• _EXERCISE REQUIREMENTS_
The answer must be an exact copy of the entries that follow, with all images removed.

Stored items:

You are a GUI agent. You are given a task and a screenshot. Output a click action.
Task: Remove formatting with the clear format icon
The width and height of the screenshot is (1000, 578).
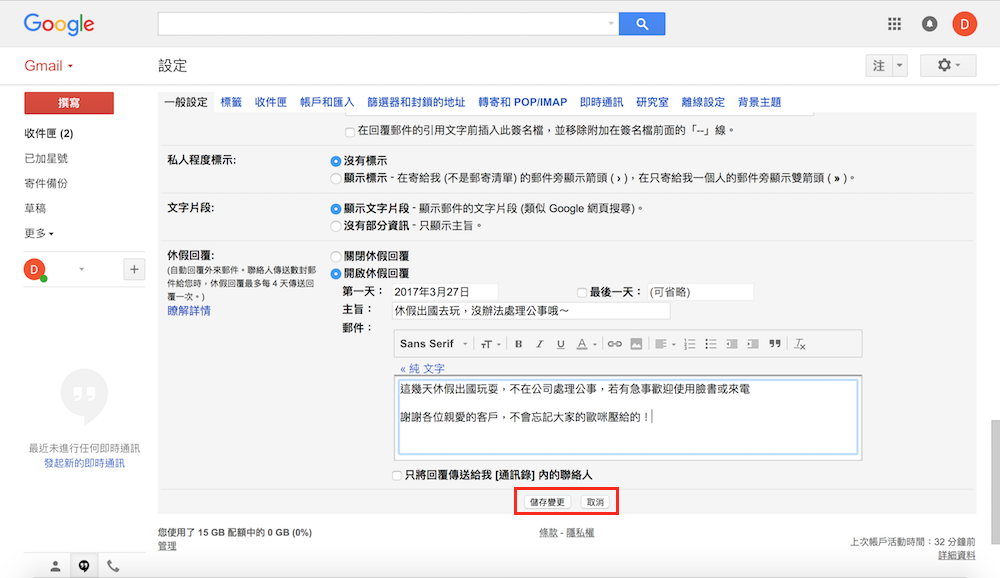799,344
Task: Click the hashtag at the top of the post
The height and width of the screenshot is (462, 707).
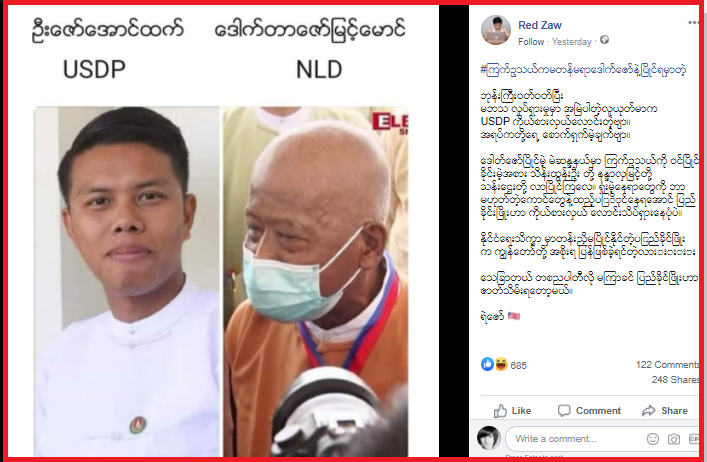Action: (x=583, y=70)
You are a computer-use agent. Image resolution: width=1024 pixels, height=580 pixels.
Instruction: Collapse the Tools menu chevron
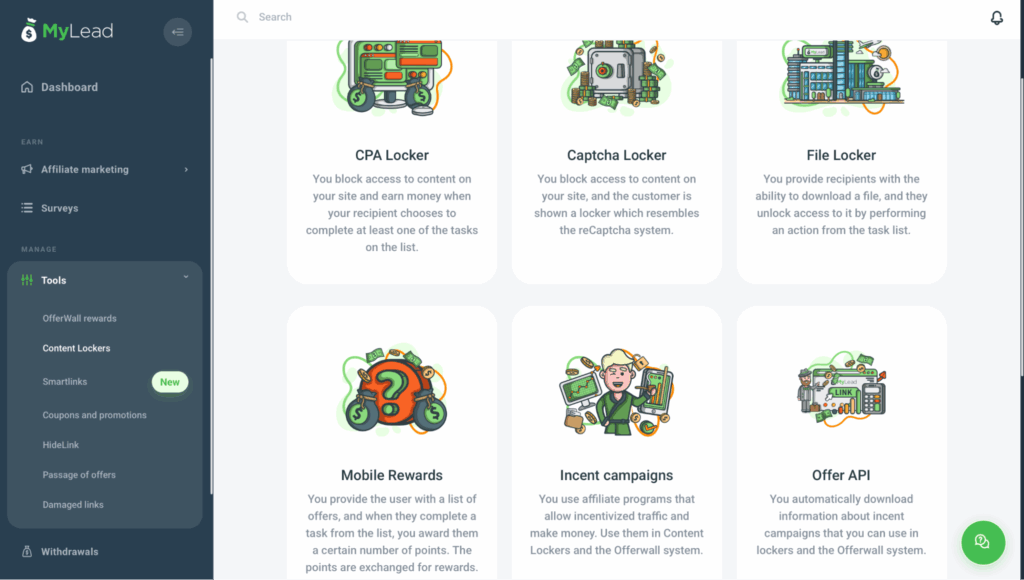tap(186, 277)
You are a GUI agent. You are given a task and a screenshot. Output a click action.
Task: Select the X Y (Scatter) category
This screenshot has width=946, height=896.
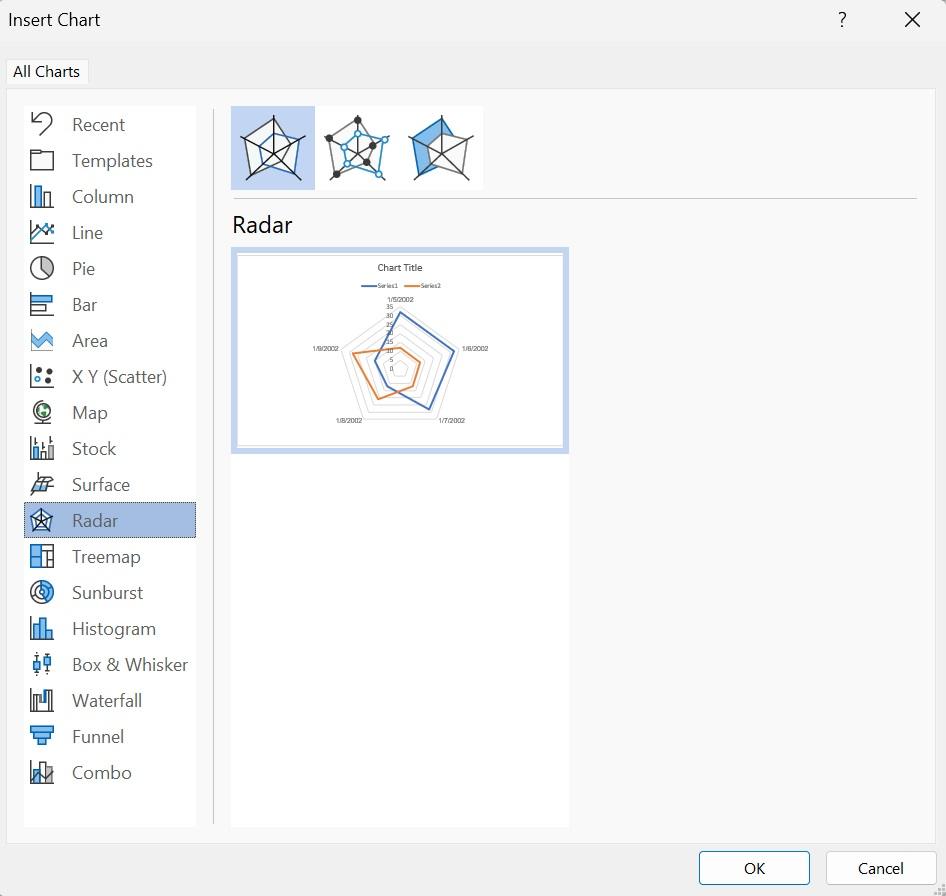[119, 377]
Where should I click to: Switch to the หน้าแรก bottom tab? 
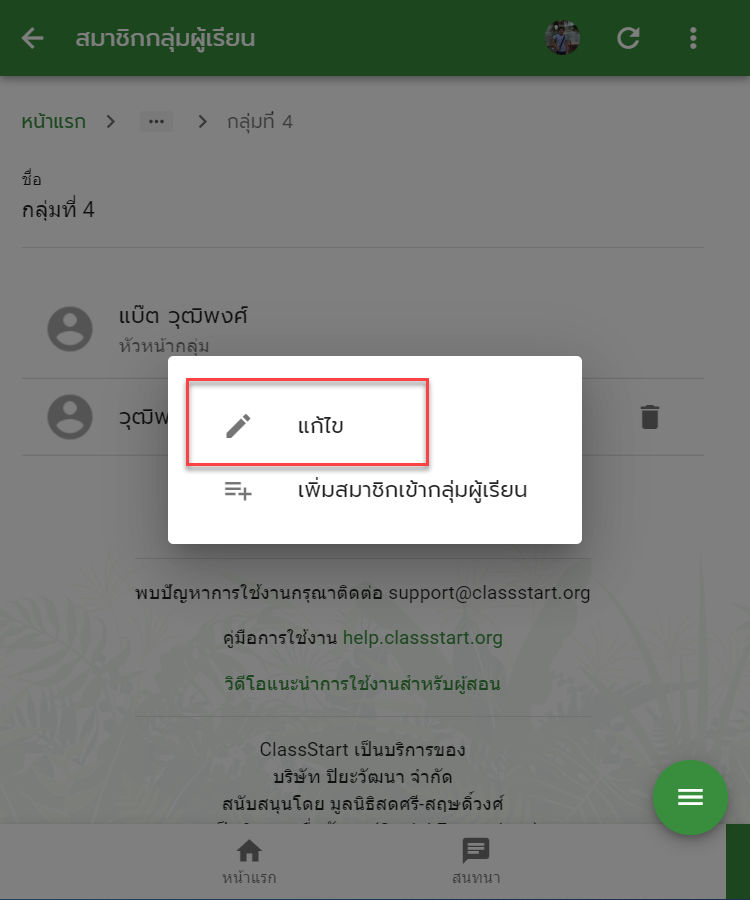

• _OUTPUT_
You are a GUI agent. You are given a task and a screenshot. Output a click action.
Task: Remove formatting with the clear format icon
The width and height of the screenshot is (1000, 578).
799,344
Task: Click the hashtag at the top of the post
The height and width of the screenshot is (462, 707).
Action: (x=583, y=70)
You are a computer-use agent. Image resolution: width=1024 pixels, height=580 pixels.
Instruction: Collapse the Tools menu chevron
tap(186, 277)
You are a GUI agent. You are given a task and a screenshot. Output a click action.
Task: Select the X Y (Scatter) category
This screenshot has width=946, height=896.
[119, 377]
Where should I click to: Switch to the หน้าแรก bottom tab? 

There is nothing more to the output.